*** Block opens ***
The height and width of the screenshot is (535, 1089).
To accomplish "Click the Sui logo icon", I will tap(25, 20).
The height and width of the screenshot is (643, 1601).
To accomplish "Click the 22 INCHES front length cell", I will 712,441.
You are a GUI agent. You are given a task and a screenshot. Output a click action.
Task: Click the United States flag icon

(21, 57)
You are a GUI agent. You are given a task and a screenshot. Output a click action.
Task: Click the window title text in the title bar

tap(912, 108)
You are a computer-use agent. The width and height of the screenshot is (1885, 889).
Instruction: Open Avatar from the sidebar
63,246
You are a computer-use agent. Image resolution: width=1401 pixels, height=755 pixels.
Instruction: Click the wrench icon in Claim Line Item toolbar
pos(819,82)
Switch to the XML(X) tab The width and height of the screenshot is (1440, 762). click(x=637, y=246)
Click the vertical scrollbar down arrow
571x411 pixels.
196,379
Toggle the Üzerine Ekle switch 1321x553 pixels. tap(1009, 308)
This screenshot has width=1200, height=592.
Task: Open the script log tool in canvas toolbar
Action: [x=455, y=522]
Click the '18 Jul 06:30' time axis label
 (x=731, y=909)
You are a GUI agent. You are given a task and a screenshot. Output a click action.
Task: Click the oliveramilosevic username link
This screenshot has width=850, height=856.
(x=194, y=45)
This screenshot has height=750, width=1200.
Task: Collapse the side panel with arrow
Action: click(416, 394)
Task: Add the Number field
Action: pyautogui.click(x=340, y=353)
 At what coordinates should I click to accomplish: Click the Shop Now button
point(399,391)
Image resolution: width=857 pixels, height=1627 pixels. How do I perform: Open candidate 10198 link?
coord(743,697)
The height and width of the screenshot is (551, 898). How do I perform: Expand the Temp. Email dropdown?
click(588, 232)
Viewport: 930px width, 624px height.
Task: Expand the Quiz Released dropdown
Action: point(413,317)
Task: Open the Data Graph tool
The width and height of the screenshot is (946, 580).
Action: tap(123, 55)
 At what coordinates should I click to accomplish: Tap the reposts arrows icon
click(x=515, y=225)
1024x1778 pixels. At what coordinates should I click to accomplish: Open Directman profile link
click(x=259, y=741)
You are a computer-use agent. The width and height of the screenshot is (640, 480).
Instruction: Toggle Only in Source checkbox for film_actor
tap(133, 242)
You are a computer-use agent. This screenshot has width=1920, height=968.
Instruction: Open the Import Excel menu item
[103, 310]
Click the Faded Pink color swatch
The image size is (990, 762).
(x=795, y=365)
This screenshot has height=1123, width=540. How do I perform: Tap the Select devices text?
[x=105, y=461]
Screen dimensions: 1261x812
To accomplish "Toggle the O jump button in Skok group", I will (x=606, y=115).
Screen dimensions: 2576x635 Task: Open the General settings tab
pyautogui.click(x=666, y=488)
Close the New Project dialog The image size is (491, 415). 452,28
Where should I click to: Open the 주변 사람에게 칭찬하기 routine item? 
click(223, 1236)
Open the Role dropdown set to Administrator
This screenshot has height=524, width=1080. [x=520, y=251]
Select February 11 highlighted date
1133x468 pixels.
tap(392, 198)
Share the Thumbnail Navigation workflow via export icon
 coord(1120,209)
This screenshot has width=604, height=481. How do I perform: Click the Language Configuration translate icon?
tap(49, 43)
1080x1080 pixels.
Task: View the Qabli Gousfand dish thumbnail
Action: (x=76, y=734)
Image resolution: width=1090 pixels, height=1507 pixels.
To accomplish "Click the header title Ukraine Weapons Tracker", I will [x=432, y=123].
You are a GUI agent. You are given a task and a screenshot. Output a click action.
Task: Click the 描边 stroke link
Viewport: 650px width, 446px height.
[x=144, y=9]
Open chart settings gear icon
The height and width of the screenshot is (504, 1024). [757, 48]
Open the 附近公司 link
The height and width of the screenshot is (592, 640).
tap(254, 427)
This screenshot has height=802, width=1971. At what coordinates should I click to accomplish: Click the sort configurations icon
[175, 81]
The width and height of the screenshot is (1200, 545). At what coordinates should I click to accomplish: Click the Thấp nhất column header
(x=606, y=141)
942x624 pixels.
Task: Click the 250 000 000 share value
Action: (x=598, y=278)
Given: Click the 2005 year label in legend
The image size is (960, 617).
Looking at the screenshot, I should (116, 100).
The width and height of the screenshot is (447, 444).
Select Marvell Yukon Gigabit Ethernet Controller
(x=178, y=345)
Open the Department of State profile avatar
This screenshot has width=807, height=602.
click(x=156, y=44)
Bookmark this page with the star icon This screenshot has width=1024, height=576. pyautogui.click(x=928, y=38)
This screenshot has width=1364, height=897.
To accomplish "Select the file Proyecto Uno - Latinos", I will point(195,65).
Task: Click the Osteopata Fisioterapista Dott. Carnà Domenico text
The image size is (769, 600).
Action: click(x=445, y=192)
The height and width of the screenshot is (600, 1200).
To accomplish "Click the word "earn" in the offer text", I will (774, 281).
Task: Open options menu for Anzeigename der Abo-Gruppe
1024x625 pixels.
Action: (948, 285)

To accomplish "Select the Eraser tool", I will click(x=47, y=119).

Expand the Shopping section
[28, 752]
*** Block closes ***
◆ THE PROBLEM
Give back each record above exactly as written.

◆ WRITTEN RESPONSE
The height and width of the screenshot is (535, 1089).
To accomplish "Click the Sui logo icon", I will tap(25, 20).
The height and width of the screenshot is (643, 1601).
To accomplish "Click the 22 INCHES front length cell", I will 712,441.
You are a GUI agent. You are given a task and a screenshot. Output a click action.
Task: Click the United States flag icon

(21, 57)
You are a GUI agent. You are given a task and a screenshot. Output a click action.
Task: Click the window title text in the title bar

tap(912, 108)
You are a computer-use agent. The width and height of the screenshot is (1885, 889).
Instruction: Open Avatar from the sidebar
63,246
You are a computer-use agent. Image resolution: width=1401 pixels, height=755 pixels.
Instruction: Click the wrench icon in Claim Line Item toolbar
pos(819,82)
Switch to the XML(X) tab The width and height of the screenshot is (1440, 762). click(x=637, y=246)
Click the vertical scrollbar down arrow
571x411 pixels.
196,379
Toggle the Üzerine Ekle switch 1321x553 pixels. tap(1009, 308)
This screenshot has width=1200, height=592.
Task: Open the script log tool in canvas toolbar
Action: [x=455, y=522]
Click the '18 Jul 06:30' time axis label
 (x=731, y=909)
You are a GUI agent. You are given a task and a screenshot. Output a click action.
Task: Click the oliveramilosevic username link
This screenshot has width=850, height=856.
(x=194, y=45)
This screenshot has height=750, width=1200.
Task: Collapse the side panel with arrow
Action: click(416, 394)
Task: Add the Number field
Action: pyautogui.click(x=340, y=353)
 At what coordinates should I click to accomplish: Click the Shop Now button
point(399,391)
Image resolution: width=857 pixels, height=1627 pixels. How do I perform: Open candidate 10198 link?
coord(743,697)
The height and width of the screenshot is (551, 898). How do I perform: Expand the Temp. Email dropdown?
click(588, 232)
Viewport: 930px width, 624px height.
Task: Expand the Quiz Released dropdown
Action: point(413,317)
Task: Open the Data Graph tool
The width and height of the screenshot is (946, 580).
Action: tap(123, 55)
 At what coordinates should I click to accomplish: Tap the reposts arrows icon
click(x=515, y=225)
1024x1778 pixels. At what coordinates should I click to accomplish: Open Directman profile link
click(x=259, y=741)
You are a computer-use agent. The width and height of the screenshot is (640, 480).
Instruction: Toggle Only in Source checkbox for film_actor
tap(133, 242)
You are a computer-use agent. This screenshot has width=1920, height=968.
Instruction: Open the Import Excel menu item
[103, 310]
Click the Faded Pink color swatch
The image size is (990, 762).
(x=795, y=365)
This screenshot has height=1123, width=540. How do I perform: Tap the Select devices text?
[x=105, y=461]
Screen dimensions: 1261x812
To accomplish "Toggle the O jump button in Skok group", I will (x=606, y=115).
Screen dimensions: 2576x635 Task: Open the General settings tab
pyautogui.click(x=666, y=488)
Close the New Project dialog The image size is (491, 415). 452,28
Where should I click to: Open the 주변 사람에게 칭찬하기 routine item? 
click(223, 1236)
Open the Role dropdown set to Administrator
This screenshot has height=524, width=1080. [x=520, y=251]
Select February 11 highlighted date
1133x468 pixels.
tap(392, 198)
Share the Thumbnail Navigation workflow via export icon
 coord(1120,209)
This screenshot has width=604, height=481. How do I perform: Click the Language Configuration translate icon?
tap(49, 43)
1080x1080 pixels.
Task: View the Qabli Gousfand dish thumbnail
Action: (x=76, y=734)
Image resolution: width=1090 pixels, height=1507 pixels.
To accomplish "Click the header title Ukraine Weapons Tracker", I will [x=432, y=123].
You are a GUI agent. You are given a task and a screenshot. Output a click action.
Task: Click the 描边 stroke link
Viewport: 650px width, 446px height.
[x=144, y=9]
Open chart settings gear icon
The height and width of the screenshot is (504, 1024). [757, 48]
Open the 附近公司 link
The height and width of the screenshot is (592, 640).
tap(254, 427)
This screenshot has height=802, width=1971. At what coordinates should I click to accomplish: Click the sort configurations icon
[175, 81]
The width and height of the screenshot is (1200, 545). At what coordinates should I click to accomplish: Click the Thấp nhất column header
(x=606, y=141)
942x624 pixels.
Task: Click the 250 000 000 share value
Action: (x=598, y=278)
Given: Click the 2005 year label in legend
The image size is (960, 617).
Looking at the screenshot, I should (116, 100).
The width and height of the screenshot is (447, 444).
Select Marvell Yukon Gigabit Ethernet Controller
(x=178, y=345)
Open the Department of State profile avatar
This screenshot has width=807, height=602.
click(x=156, y=44)
Bookmark this page with the star icon This screenshot has width=1024, height=576. pyautogui.click(x=928, y=38)
This screenshot has width=1364, height=897.
To accomplish "Select the file Proyecto Uno - Latinos", I will point(195,65).
Task: Click the Osteopata Fisioterapista Dott. Carnà Domenico text
The image size is (769, 600).
Action: click(x=445, y=192)
The height and width of the screenshot is (600, 1200).
To accomplish "Click the word "earn" in the offer text", I will (774, 281).
Task: Open options menu for Anzeigename der Abo-Gruppe
1024x625 pixels.
Action: (948, 285)

To accomplish "Select the Eraser tool", I will click(x=47, y=119).

Expand the Shopping section
[28, 752]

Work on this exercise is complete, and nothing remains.